__TASK TO CARRY OUT__.
Pull out the part of the passage about the Kargil War memorial starting at "The Kargil War" and ending at "to be erased.", copying it word for word.

━━━━━ EXCERPTED TEXT

By Brigadier Chitranjan Sawant,VSM

Monday, July 27, 2009


The Kargil War memorial at Drass is the centre of attraction. 537 names of Martyrs are inscribed there. They were the brave hearts who “gave their today for our tomorrow”. The Indian nation is proud of them. The Kargil Kalash is the centrepiece of the memorial and the temple architecture around lends a spiritually dignified look. The memory of our martyrs is sanctified by floral and emotional tributes of loved ones who come from far and near. Tears well up their eyes, roll down cheeks and mingle with the dust where soldiers lived, fought for and made the supreme sacrifice. They are gone forever but their presence can be felt by their loved ones who find solace and spiritual peace by just gazing at the war memorial and the Kargil Kalash. The living and the dead have an emotional bond of love that is etched in the hearts, never to be erased.

━━━━━━━━━━
━━━━━ STORED DATA

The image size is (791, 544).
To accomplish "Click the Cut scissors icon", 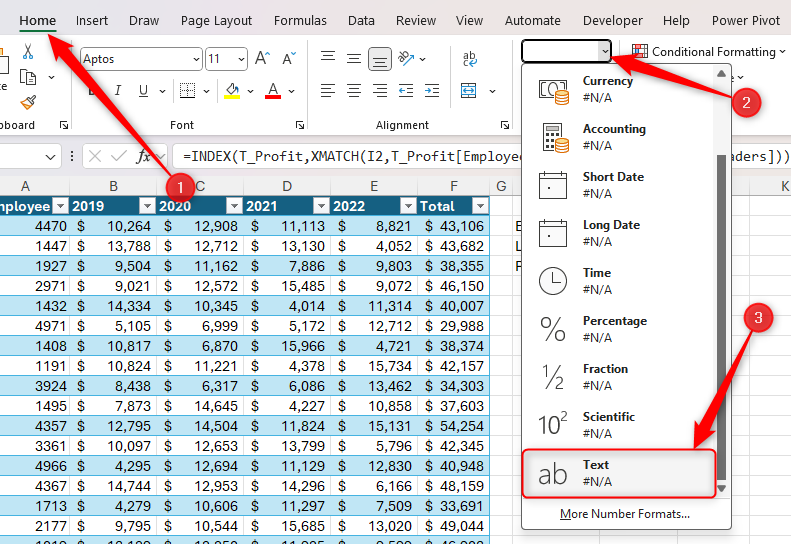I will coord(28,51).
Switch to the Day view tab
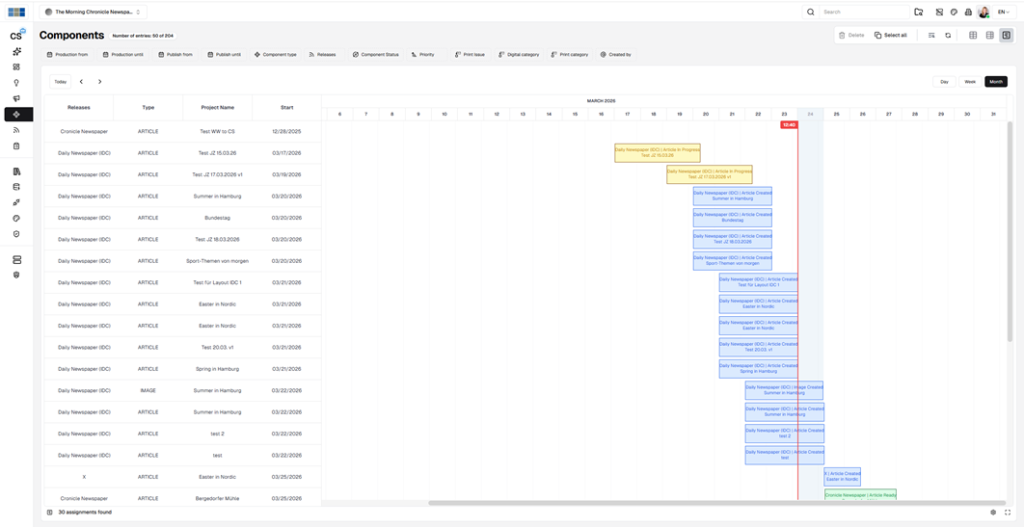The height and width of the screenshot is (527, 1024). [x=944, y=81]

━━━━━━━━━━

__RESPONSE__.
The Kargil War memorial at Drass is the centre of attraction. 537 names of Martyrs are inscribed there. They were the brave hearts who “gave their today for our tomorrow”. The Indian nation is proud of them. The Kargil Kalash is the centrepiece of the memorial and the temple architecture around lends a spiritually dignified look. The memory of our martyrs is sanctified by floral and emotional tributes of loved ones who come from far and near. Tears well up their eyes, roll down cheeks and mingle with the dust where soldiers lived, fought for and made the supreme sacrifice. They are gone forever but their presence can be felt by their loved ones who find solace and spiritual peace by just gazing at the war memorial and the Kargil Kalash. The living and the dead have an emotional bond of love that is etched in the hearts, never to be erased.